On the other hand, Ramírez et al. (2002) stated that, depending on the type of tissue, as plant cell matures, the cell wall widens and, commonly, produces a secondary wall of different composition, with remarkable deposition of aromatic constituents, so that chemical and anatomical changes occur. This may correspond to the results obtained in the present research related to fiber fractions and their components.
The results of DM digestibility obtained in this research are superior to those achieved by Soto et al. (2009) in T. diversifolia at 70 and 140 days of regrowth with 57 and 48%, respectively. The difference could be attributed to the best leaf-stem ratio and the lowest lignin concentration in the stems. However, taking into account that digestibility of forages is influenced by a group of factors such as the characteristics of food and of animals, among others, it is important to elucidate the particularities of each species to rationally use the biomass they provide.

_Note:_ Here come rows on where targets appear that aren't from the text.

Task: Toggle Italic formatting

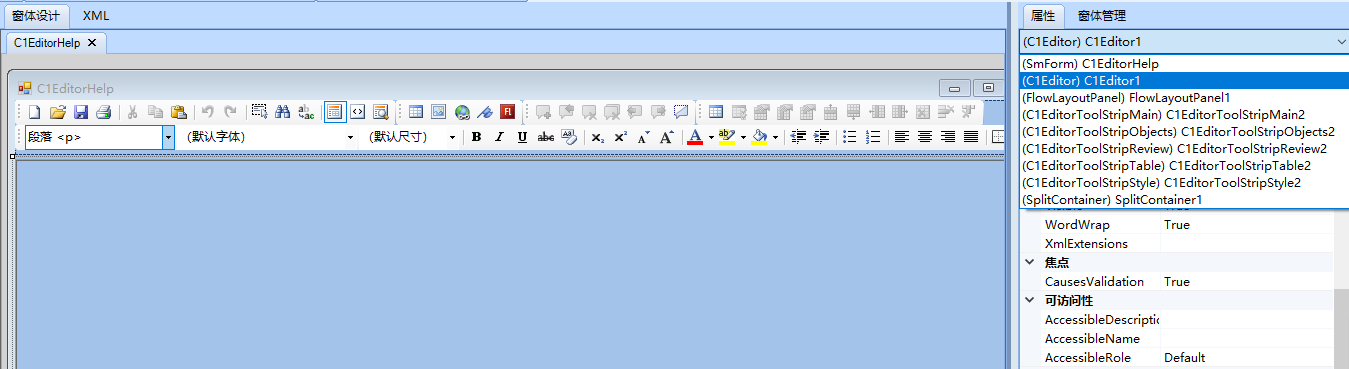Action: pos(499,137)
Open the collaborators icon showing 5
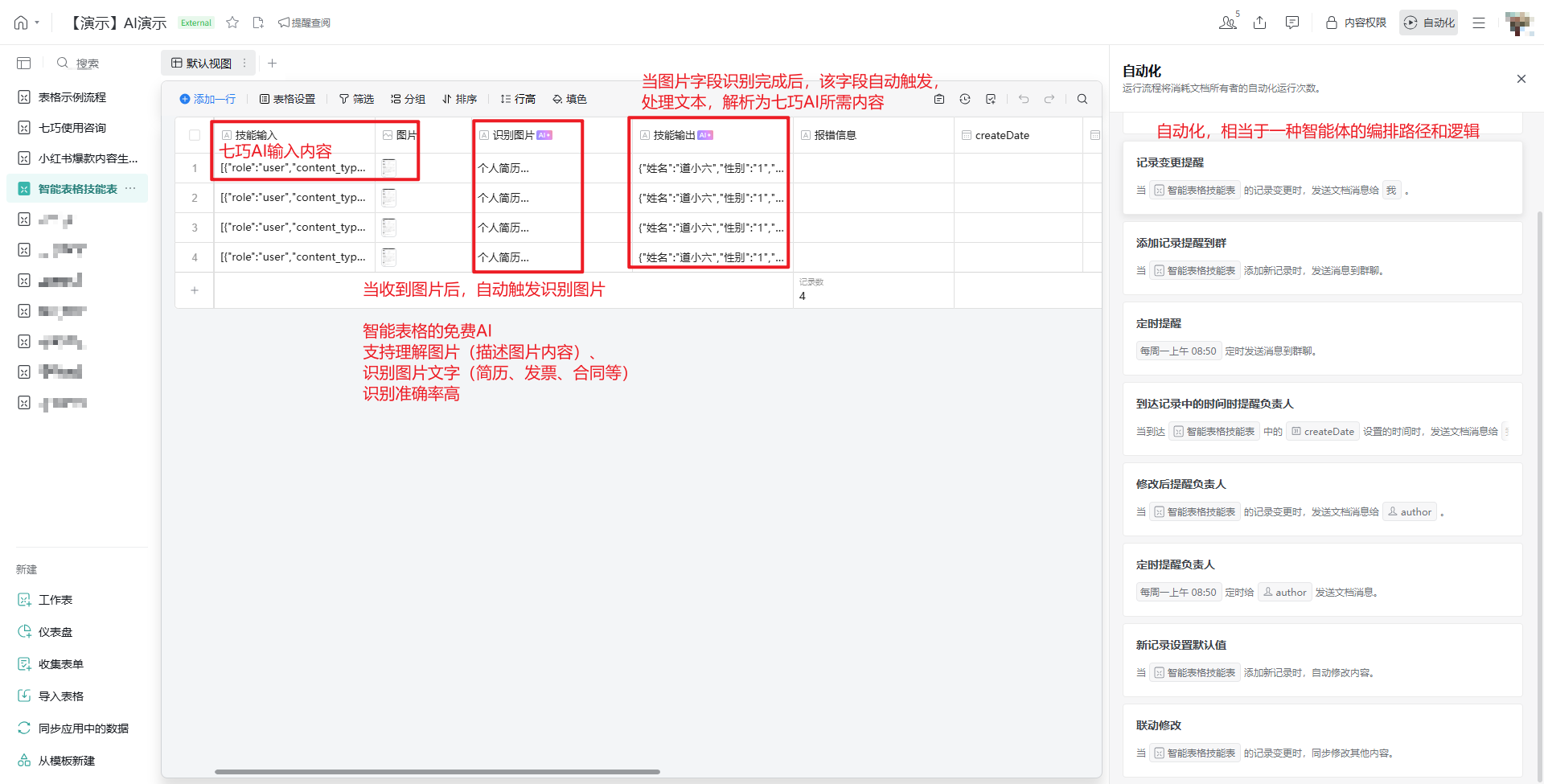The image size is (1544, 784). coord(1228,23)
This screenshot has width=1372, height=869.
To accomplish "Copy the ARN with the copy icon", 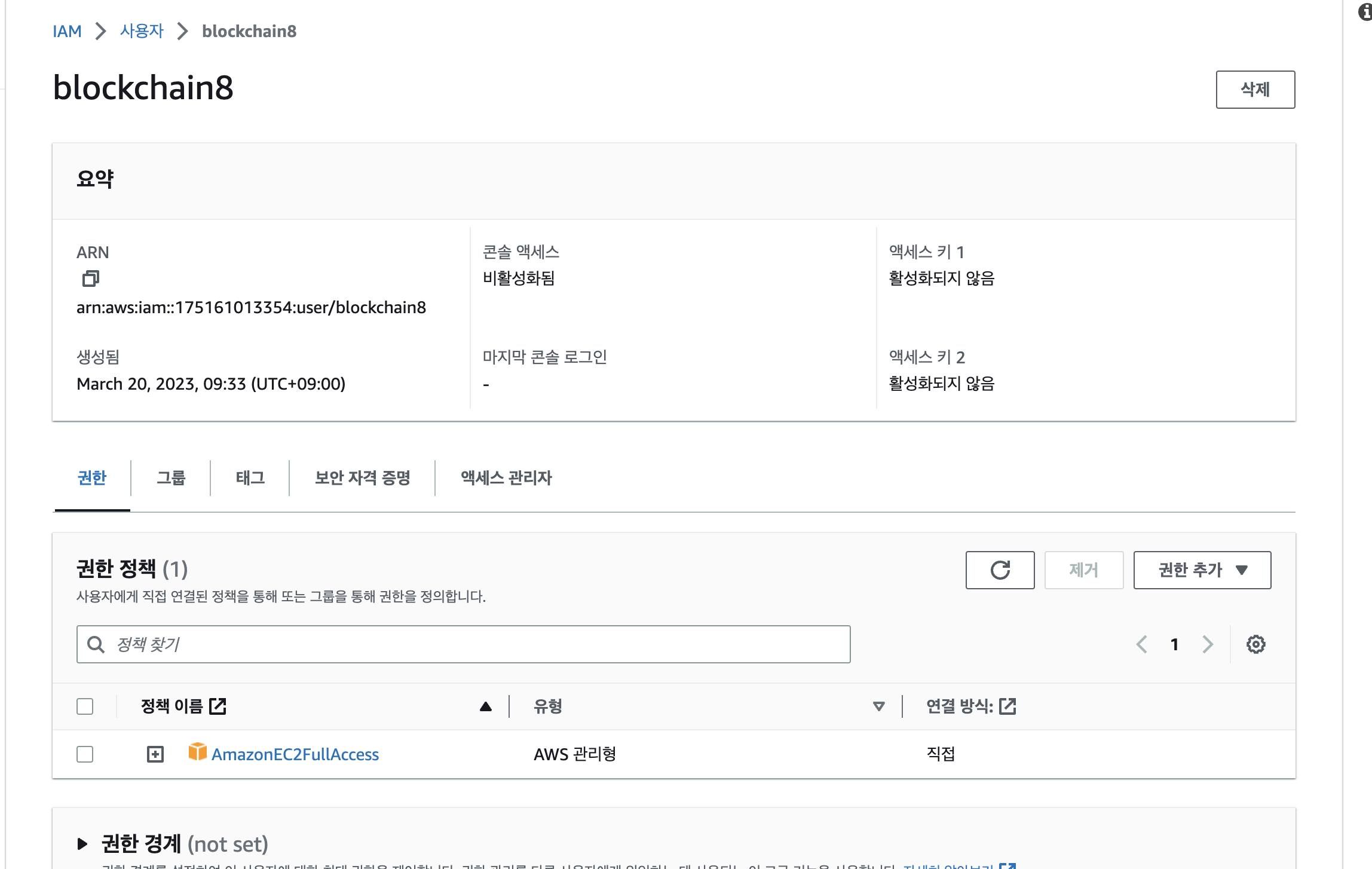I will click(90, 279).
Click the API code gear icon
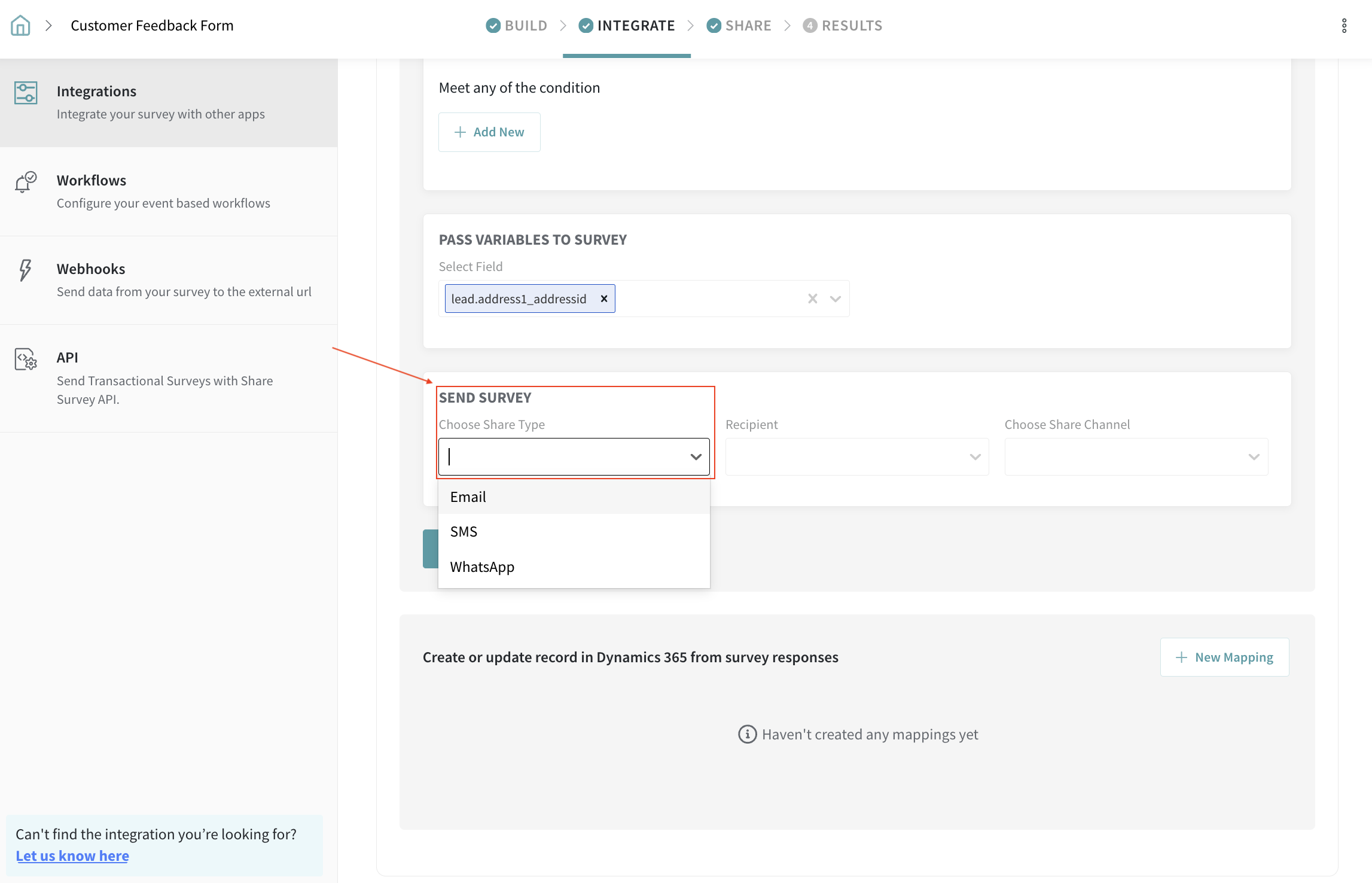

Tropical grasses in the growth first stages show a thin cell wall, with little fiber, that allows an easy rupture of the fiber structures and short times of digestion. When regrowth age of plants increases, vascular structures of leaves become thicker, as do the vascular tissue and the sclerenchyma. Both, leaves and stems, become gradually lignified and physically stronger and difficult to reduce in size, which could be different in shrub species (Medina et al. 2009).
Similar explanation could be valid for the total digestible nutrients and metabolizable energy. However, there are two known constituent groups in plants, which are cell content and cell wall. The first constitute of sugars, organic acids, nitrogenous substances and lipids, whose digestibility in ruminants is total (carbohydrates) or almost total (proteins and lipids). The second group is composed of polysaccharides, cellulose, hemicellulose and pectic substances that have variable digestibility (40-90%) and of lignin that is considered totally indigestible. Therefore, the final value of digestibility, total digestible nutrients and energy will depend on the balance of these two groups (Herrera 2008 and del Pozo et al. 2011). It should be added the influence of plant management, climate and the type of soil where it develops.
Linear regression equations among digestibility, energy and total digestible nutrients indicated the marked effect of regrowth age in this plant to present high coefficients of determination with high precision. In addition, the little variability of coefficients of expressions in both seasons was significant, as well as the similarity among slopes. This could indicate the favorable response of this plant to low rainfall during dry season and a priori be considered a plant with a certain tolerance to drought.
Conclusions
In Moringa oleifera, managed without irrigation or fertilization and with low values of precipitation, especially in the dry season, it was evident that as regrowth age of the plant increases, its nutritional quality is reduced, mainly by the increase of NDF, ADF and LAD, and decrease of CP, DMD, energy and TDN, among other aspects. It is suggested to study lower regrowth ages, as well as biomass yields, secondary metabolites and their possible tolerance to drought.